2) That the congress should be its own master. The rules and regulations, agendas and resolutions of the preceding congresses do not exist for it. It makes its own rules, the method of checking the mandates, and its agenda without being bound by any precedent. No committee, whether appointed by one of the preceding congresses, or during the course of the merger negotiations, has the right to bind the congress in all matters.
3) The terms on which the various working men’s associations are to be represented, and their proportions, will be laid down beforehand (definite proposals are desirable, it is not up to me to lay them down).
4) A committee whose composition remains to be decided will be instructed to draft plans for the rules, the checking of mandates, and an agenda, on which points the congress will make the final decision.
- ↑ The congress of the British Trades Unions was held in Liverpool from September 1 to 6, 1890. Taking part in it were about 460 delegates representing over 1.4 mln workers organised in trade unions. For the first time, the congress attracted a substantial number of representatives of the new trade unions, strongly influenced by the British socialists. Despite the resistance of the old trade-union leaders, the congress passed a resolution demanding the legal introduction of the 8-hour day and declared it expedient for the trade unions to take part in the activities of international workers’ associations. The congress resolved to send delegates to the international socialist workers‘ congress to be held in Brussels.
- ↑ The reference is to two pamphlets, The International Working Men's Congress of 1889. A Reply to "Justice", which appeared in London as a separate edition in English in March 1889 and in German in Der Sozialdemokrat, Nos 13 and 14, March 30 and April 6, 1889, and The International Working Men's Congress of 1889. A Reply to the "Manifesto of the Social Democratic Federation" published as a pamphlet in English in June 1889 in London. A passage from it was carried by Der Sozialdemokrat, No. 24, June 15, 1889. The pamphlets, written by Eduard Bernstein editor of Der Sozialdemokrat, on Engels' suggestion and edited by him, dealt with the actions of the Possibilists and the Social Democratic Federation leaders during the preparations for the International Socialist Workers' Congress in Paris (see Note 91).

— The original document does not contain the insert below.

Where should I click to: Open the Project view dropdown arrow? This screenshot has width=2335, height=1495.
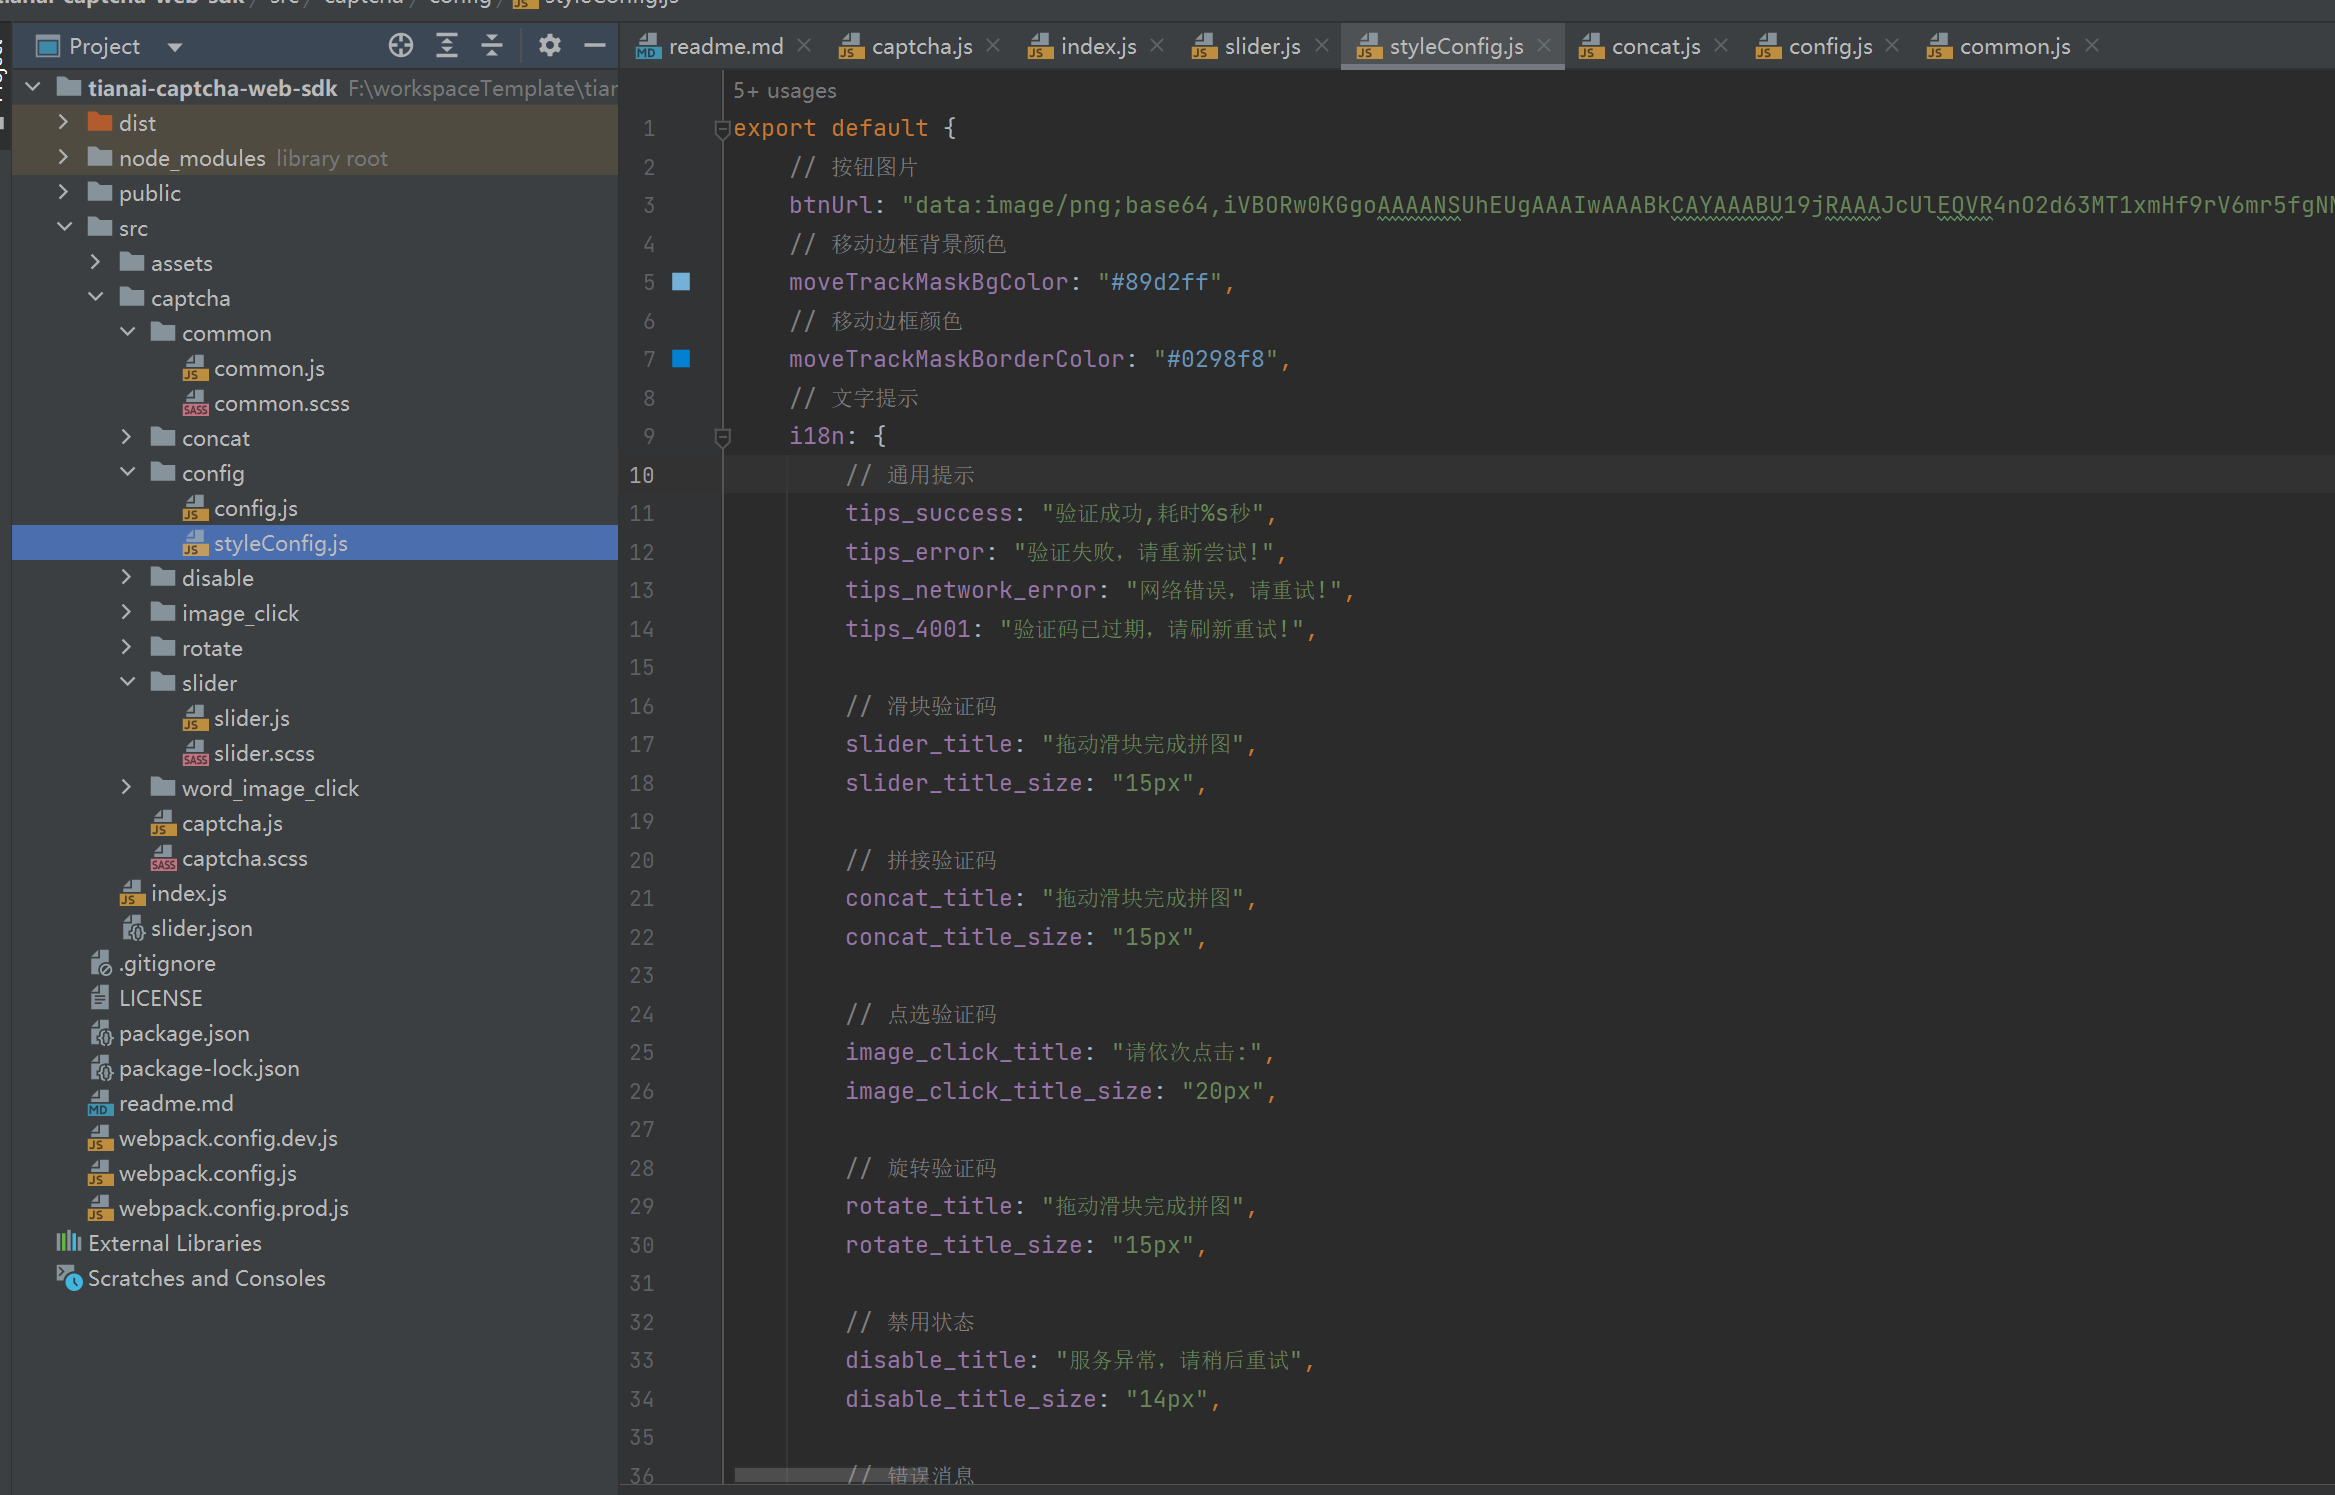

- ↑ The International Socialist Conference at The Hague, at which participants in the socialist movement in Germany, France, Belgium, Holland and Switzerland were present, was held on February 28, 1889. It was convened on Engels' suggestion by the Social-Democratic group in the German Reichstag to work out the terms for convening the International Socialist Workers' Congress in Paris (see Note 91). The Possibilists were invited but refused to take part in the conference, and later declined to recognise its resolutions. The Conference defined the rights, the time and the agenda of the congress.

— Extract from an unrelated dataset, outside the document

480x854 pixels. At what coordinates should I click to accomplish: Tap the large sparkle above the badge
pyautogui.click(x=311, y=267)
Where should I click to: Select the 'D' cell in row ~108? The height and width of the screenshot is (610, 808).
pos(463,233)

- ↑ The following six paragraphs up to the words "What are for us the indispensable conditions" are crossed by a vertical line in the manuscript.—Ed.
- ↑ In the French socialist movement of the 1870-80s, the Collectivists were the followers of Marxism who advocated socialisation of the means of production and active involvement in the political struggle on the part of the working class. The trend was headed by Paul Lafargue and Jules Guesde (hence the Guesdists, another and more common name for the French Marxists). In 1879, they and some other socialist groups formed the Workers' Party (Parti ouvrier), which, however, immediately succumbed to ideological dissent. In 1882 it split into the Marxists (Guesdists) and the Possibilists (see Note 98). The Marxist trend retained the original name.
- ↑ See Note 77.
- ↑ The "revolutionary" Danes, the revolutionary minority in the Social-Democratic Party of Denmark who grouped around the Arbeideren (Workers) newspaper and opposed the party's reformist course. Expelled from the party, they founded their own organisation in 1889, which, however, failed to grow into a strong proletarian party owing to the sectarian line followed by its leadership.